All of the data, except its images, should be set down exactly as it appears.
== Provided material
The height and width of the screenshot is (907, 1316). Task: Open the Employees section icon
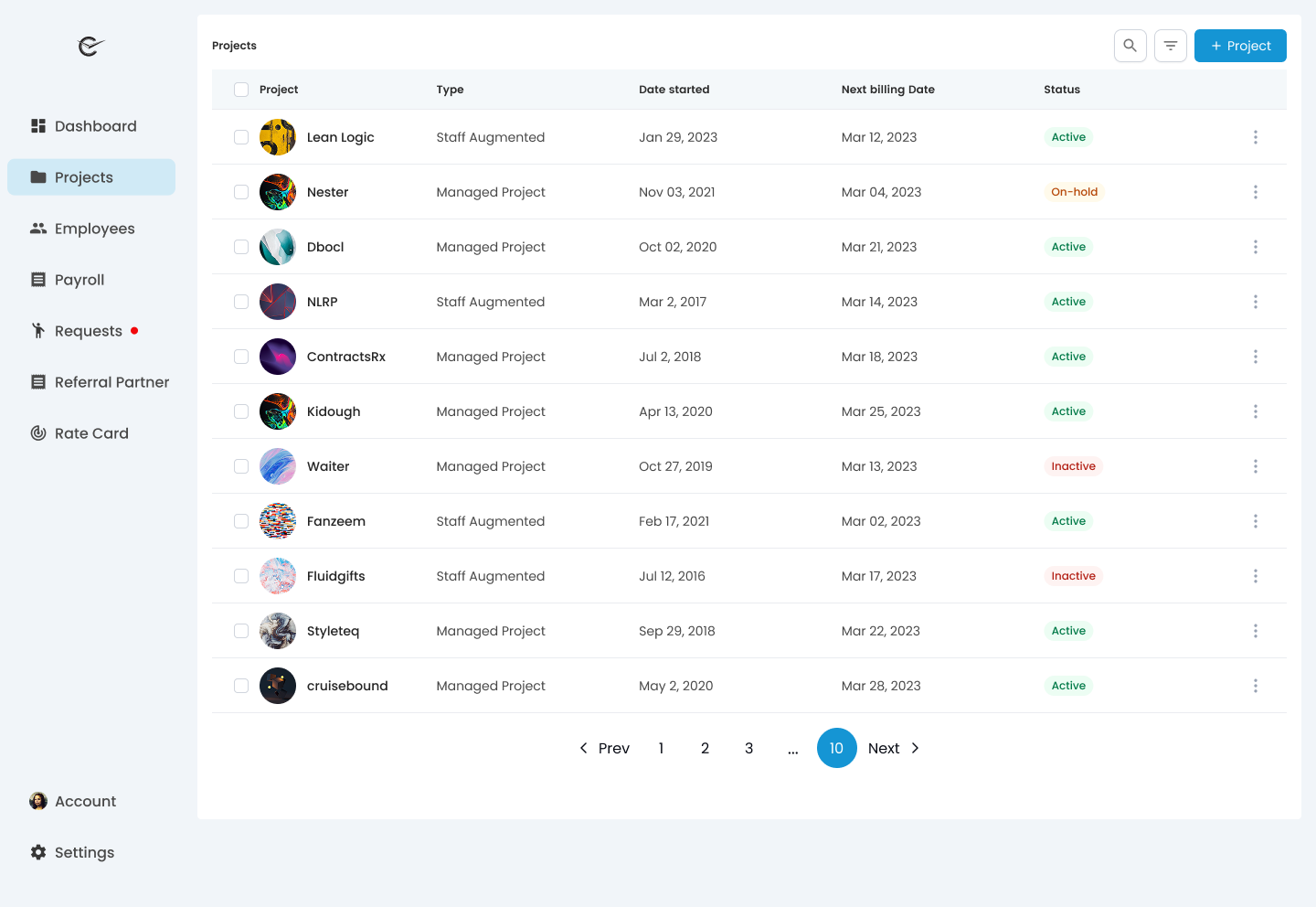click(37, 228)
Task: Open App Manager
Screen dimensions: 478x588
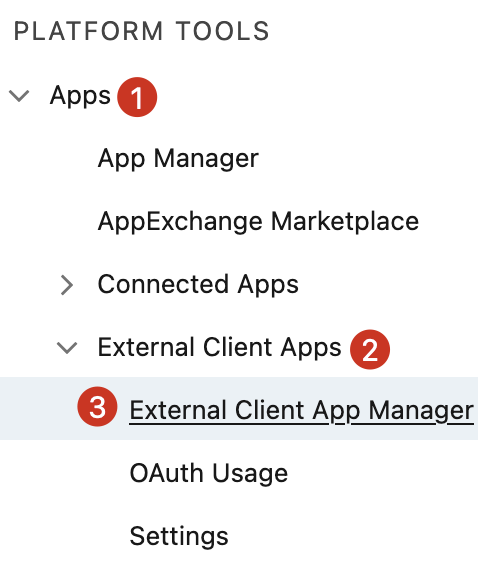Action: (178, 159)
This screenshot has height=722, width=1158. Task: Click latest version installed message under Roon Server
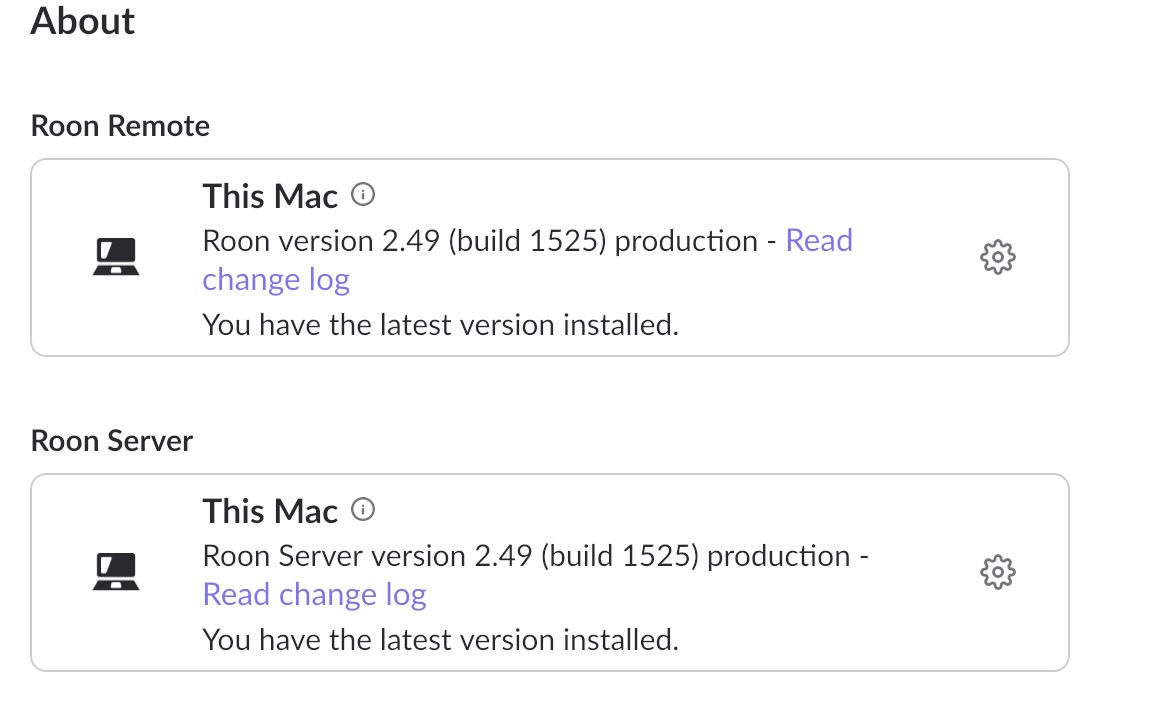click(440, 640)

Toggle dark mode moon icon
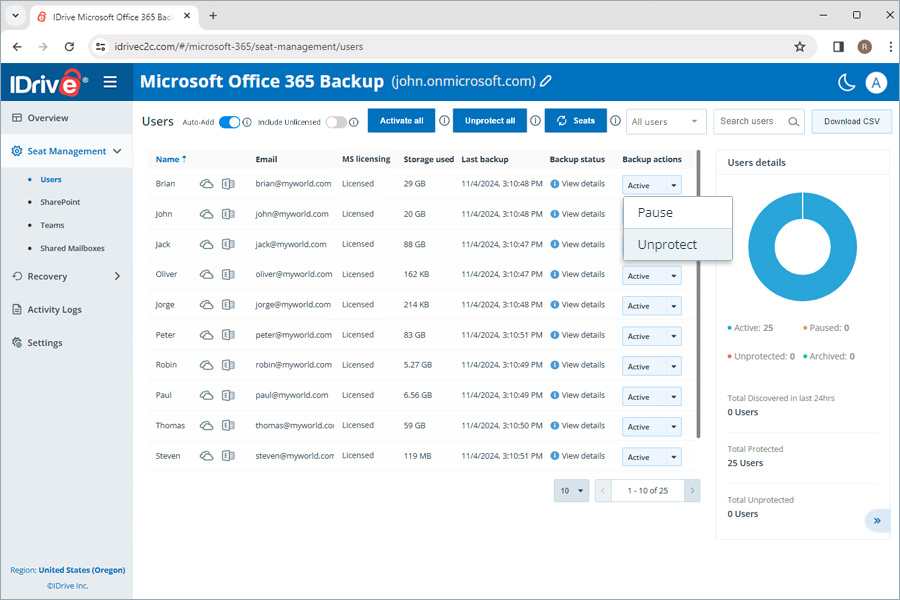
====
**Completed exercise**
The height and width of the screenshot is (907, 1316). Task: Open the Employees section icon
click(37, 228)
Task: Open App Manager
Screen dimensions: 478x588
Action: (178, 159)
This screenshot has height=722, width=1158. Task: Click latest version installed message under Roon Server
click(440, 640)

Toggle dark mode moon icon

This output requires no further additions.